[TASK] Would you please restate the data exactly as it stands, apart from the pictures?

[Stored data]
——

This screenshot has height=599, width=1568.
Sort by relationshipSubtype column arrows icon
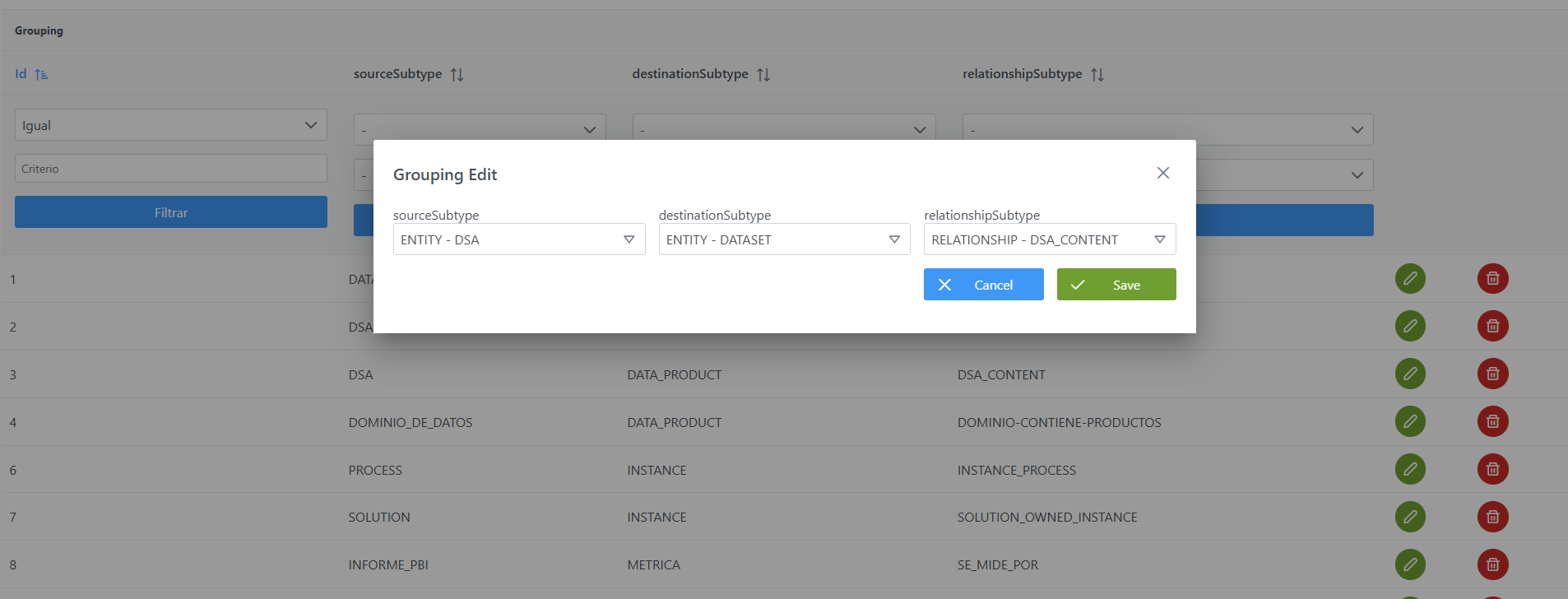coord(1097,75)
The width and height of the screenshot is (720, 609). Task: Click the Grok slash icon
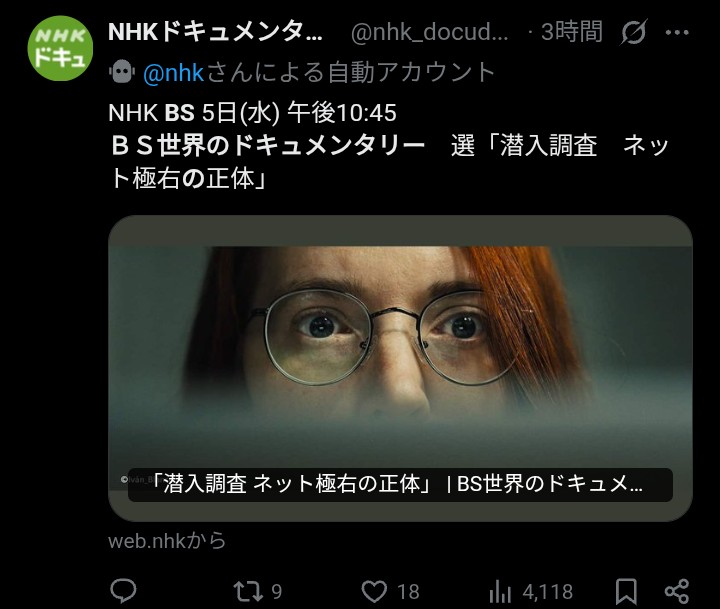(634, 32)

——

[ANSWER SPACE]
This screenshot has height=599, width=1568.
Sort by relationshipSubtype column arrows icon
coord(1097,75)
The width and height of the screenshot is (720, 609). Task: Click the Grok slash icon
(634, 32)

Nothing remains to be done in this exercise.